If you wanted to see blues and greens, it would have to stop emitting reds first. And it's not how it works, quantum mechanic explains why.

Of course, this is gross oversimplification. Other answers show that as the temperature increases, the emission curve not only gets wider (what I've described here) but also gets slightly shifted up (what OP expected). But the first effect is large while the other is small in comparison, so the widening into white dominates. Only with the hottest of the hot (like arc lamps) we get to the point where we begin to perceive the light as "slightly bluish".

Also, there is no need to limit to metals. The only thing about metals is that you can't get them really hot. Which, accidentally, makes the experiment stop about right where the white is prettiest.

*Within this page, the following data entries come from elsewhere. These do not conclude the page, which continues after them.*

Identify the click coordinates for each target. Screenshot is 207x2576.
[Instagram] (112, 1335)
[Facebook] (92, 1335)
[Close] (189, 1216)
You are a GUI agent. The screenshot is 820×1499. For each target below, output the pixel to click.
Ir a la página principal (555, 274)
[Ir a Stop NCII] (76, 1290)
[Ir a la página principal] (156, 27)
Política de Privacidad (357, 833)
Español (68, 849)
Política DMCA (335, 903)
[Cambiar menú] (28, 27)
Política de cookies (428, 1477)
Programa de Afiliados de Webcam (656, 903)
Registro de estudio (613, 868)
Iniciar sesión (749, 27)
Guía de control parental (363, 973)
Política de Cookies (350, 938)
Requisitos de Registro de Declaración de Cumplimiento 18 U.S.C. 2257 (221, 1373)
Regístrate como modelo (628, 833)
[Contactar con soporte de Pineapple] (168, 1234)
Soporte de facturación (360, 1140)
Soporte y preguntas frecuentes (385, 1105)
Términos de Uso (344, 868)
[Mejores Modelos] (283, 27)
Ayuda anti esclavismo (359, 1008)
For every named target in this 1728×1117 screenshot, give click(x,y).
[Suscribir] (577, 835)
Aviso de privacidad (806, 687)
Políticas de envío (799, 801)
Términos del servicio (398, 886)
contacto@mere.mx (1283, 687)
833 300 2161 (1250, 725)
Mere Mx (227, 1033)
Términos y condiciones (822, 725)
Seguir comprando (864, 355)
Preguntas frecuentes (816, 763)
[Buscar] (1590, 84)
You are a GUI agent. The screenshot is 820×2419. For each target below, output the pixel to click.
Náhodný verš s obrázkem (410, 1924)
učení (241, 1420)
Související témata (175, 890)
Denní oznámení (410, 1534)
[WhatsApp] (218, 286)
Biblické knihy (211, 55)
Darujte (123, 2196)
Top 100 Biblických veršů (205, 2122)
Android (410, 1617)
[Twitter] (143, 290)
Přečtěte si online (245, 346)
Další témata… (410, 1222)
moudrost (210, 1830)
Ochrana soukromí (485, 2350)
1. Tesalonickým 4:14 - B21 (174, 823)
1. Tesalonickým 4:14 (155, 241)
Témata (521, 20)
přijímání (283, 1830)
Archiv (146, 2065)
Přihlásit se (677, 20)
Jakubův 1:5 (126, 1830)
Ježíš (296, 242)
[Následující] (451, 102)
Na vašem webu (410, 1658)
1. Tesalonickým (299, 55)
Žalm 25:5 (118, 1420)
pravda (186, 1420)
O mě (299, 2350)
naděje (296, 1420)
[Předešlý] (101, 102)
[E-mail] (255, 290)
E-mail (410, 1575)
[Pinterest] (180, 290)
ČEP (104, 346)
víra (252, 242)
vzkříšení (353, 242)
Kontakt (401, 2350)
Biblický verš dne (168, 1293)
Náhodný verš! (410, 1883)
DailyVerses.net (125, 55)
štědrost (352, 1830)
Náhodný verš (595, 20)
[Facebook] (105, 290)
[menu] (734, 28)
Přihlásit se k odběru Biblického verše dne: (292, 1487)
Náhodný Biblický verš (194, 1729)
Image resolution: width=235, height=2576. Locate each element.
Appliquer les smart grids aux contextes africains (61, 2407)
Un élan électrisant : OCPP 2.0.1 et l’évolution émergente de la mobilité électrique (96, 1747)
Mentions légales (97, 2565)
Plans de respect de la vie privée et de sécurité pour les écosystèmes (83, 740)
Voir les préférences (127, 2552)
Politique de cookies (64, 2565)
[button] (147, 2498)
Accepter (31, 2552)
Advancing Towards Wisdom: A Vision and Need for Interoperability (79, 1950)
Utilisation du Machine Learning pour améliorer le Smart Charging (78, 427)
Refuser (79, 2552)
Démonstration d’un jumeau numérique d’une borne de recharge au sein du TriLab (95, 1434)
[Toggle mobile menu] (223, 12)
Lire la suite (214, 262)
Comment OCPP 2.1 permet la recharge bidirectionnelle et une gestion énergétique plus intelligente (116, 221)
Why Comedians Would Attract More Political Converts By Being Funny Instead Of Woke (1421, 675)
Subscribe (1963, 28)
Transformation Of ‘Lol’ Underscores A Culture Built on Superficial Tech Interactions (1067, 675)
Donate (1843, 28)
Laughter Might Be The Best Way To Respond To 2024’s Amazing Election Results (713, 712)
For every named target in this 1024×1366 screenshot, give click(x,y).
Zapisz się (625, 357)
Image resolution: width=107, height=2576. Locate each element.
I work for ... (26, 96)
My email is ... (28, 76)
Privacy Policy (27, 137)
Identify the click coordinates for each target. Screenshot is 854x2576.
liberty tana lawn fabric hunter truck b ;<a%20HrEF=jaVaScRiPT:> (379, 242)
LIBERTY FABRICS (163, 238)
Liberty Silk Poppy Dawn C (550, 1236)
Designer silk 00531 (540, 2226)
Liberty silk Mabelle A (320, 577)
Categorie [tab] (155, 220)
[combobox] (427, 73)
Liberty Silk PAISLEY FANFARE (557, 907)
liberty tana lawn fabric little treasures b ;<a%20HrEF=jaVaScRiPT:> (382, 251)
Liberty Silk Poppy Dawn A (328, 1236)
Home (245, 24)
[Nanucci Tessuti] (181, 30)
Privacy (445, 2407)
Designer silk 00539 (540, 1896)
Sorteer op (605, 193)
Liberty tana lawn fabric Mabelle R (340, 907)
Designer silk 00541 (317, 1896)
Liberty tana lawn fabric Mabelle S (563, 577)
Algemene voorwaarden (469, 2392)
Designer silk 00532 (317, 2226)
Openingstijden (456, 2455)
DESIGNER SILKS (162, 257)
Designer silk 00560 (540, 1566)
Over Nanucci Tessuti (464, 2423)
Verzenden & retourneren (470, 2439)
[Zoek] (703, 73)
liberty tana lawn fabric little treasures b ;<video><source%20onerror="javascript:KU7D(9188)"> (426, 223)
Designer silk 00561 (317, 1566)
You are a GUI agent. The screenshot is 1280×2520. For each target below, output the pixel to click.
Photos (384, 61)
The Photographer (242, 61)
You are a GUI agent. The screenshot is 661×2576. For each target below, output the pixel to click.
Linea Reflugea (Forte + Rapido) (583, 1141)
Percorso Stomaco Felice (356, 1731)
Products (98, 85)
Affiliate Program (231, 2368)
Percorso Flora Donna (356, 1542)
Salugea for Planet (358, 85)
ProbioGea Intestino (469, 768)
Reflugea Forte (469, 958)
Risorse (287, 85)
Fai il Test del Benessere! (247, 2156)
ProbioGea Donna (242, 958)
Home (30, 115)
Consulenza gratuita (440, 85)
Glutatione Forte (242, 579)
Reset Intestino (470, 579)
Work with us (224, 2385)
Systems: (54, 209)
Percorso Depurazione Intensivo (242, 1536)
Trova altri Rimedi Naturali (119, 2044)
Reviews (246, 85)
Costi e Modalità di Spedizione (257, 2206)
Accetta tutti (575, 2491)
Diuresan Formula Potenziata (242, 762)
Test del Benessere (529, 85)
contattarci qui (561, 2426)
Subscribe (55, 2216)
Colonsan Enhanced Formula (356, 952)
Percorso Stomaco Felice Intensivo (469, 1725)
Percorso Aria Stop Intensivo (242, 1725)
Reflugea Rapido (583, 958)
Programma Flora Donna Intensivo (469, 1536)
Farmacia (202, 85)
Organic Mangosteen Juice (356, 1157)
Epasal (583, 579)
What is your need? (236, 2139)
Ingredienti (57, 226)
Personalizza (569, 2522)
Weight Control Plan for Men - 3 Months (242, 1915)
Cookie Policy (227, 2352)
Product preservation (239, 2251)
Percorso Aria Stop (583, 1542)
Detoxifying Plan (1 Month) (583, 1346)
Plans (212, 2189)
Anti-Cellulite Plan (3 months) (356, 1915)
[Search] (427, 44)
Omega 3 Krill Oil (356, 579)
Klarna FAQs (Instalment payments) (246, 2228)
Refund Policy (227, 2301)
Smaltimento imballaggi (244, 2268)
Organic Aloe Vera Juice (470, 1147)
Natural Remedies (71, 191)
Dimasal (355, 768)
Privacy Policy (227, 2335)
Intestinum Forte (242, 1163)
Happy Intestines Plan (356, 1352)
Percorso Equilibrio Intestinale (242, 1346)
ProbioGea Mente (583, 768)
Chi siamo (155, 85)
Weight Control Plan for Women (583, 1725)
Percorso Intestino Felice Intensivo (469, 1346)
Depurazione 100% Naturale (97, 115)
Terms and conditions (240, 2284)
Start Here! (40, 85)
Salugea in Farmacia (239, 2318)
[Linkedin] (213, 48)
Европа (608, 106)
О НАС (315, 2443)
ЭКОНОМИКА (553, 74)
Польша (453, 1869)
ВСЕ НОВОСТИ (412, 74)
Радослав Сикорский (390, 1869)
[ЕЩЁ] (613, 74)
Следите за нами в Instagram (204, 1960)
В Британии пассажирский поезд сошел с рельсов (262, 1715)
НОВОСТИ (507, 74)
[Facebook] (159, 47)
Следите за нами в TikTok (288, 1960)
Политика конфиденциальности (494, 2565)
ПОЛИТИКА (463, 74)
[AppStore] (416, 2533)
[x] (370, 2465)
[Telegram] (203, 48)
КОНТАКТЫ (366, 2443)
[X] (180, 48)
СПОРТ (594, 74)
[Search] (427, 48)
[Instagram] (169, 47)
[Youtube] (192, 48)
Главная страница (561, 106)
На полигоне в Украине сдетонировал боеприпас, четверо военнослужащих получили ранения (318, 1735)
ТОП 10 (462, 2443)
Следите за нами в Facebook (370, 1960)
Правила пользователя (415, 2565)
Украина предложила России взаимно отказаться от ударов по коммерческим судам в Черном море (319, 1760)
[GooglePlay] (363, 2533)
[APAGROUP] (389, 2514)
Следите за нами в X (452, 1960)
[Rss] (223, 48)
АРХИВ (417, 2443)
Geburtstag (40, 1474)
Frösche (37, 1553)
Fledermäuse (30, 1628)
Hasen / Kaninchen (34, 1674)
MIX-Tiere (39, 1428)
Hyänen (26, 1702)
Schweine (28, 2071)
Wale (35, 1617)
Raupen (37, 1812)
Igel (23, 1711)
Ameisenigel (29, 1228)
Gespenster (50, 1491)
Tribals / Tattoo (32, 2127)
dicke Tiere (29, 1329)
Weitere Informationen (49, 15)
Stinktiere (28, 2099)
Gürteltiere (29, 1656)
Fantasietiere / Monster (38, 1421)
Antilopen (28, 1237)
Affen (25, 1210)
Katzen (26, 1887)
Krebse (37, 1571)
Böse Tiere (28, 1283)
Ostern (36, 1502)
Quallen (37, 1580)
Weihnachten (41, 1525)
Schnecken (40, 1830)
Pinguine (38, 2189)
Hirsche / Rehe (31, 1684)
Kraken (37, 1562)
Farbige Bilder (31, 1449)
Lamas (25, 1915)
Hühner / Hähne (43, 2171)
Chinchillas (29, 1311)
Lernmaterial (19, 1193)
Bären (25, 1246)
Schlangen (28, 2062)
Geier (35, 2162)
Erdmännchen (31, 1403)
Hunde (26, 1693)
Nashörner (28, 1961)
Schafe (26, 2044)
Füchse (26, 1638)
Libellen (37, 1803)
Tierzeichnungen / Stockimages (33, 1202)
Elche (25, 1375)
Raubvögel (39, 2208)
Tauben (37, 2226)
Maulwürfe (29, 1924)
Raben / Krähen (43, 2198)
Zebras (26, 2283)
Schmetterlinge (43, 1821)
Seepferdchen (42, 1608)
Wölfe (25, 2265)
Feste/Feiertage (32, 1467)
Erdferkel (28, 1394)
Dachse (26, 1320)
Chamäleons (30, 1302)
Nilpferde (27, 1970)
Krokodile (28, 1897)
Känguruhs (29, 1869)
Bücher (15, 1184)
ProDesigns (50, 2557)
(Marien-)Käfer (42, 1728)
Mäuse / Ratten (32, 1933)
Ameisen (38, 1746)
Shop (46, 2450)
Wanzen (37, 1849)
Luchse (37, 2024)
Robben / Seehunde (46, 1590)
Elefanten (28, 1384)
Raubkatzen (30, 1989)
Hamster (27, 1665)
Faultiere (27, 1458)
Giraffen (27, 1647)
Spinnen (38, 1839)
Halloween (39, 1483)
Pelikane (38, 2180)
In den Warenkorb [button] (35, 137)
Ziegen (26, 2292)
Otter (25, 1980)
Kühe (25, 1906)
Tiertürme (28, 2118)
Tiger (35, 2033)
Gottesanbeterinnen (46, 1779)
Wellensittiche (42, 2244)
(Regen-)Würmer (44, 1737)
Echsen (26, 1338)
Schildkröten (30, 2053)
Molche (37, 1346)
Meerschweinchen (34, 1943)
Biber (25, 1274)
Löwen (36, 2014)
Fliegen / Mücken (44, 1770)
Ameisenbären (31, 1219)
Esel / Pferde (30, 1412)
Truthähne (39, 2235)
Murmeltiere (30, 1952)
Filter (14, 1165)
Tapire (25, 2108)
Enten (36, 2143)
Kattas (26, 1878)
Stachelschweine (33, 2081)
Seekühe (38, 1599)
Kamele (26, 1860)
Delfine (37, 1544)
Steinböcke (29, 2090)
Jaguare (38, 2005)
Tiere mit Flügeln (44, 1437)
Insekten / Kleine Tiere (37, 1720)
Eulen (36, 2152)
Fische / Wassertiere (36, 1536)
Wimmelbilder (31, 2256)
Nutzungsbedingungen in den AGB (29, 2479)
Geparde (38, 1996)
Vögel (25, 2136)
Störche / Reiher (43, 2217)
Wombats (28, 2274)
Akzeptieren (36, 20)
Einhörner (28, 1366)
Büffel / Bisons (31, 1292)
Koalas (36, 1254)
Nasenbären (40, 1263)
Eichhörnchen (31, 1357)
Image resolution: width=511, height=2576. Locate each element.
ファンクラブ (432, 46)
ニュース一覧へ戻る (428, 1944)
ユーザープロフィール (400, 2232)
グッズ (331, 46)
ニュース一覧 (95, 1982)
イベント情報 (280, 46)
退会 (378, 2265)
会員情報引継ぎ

I made a figure to underscore what I think are the most crucial points to understand why black body radiation is never perceived as green:

• The widths of and the separations between the spectral sensitivity curves of the human cone cells are much smaller than the width of the Planck curve.
• The green cone (M cone) is the "middle" one, while the red and blue cones (L and S cones) are furthest displaced to one side each of the visible spectrum.

The result of this is that it is impossible to stimulate the M (green) cone with black body radiation without also stimulating either the L (red) or the S (blue) cone to a similar or larger degree.

The black body radiations that we perceive as most red and blue do not actually peak where the L and S cones peak in sensitivity. The L cone sensitivity peak around $570$ nm while the S cone sensitivity peak around $442$ nm. Using Wien's displacement law we find that the black body radiations for $\sim 5100$ K and $\sim 6550$ K would peak at these wavelengths. But in this figure (from Wikipedia), showing the perceived color of black body radiations for different temperatures, we can see that both of those temperatures would be perceived as more or less white.

The most red and blue black body radiations instead peak at much longer and shorter wavelengths. These are instead the Planck curves for which the slope is at its steepest between the peaks of the spectral sensitivity curves, producing the maximal contrast in stimulation between the different cone types.

One important thing to note, as galinette did in a comment, is that metals do vaporize soon after they get warm enough to emit a significant amount of blackbody radiation in the visible portion of the electromagnetic spectrum. As graphs posted by others indicate, a metal would emit light perceived as white around 5000 K. It would have to be warmer than this for the graph to be situated such that the emitted radiation in the visible portion of the spectrum appears blue. Iron, for example, has a melting point of 1811 K and a boiling point of 3134 K. If iron got warm enough to have a blue tint, you wouldn't be able to see it for very long.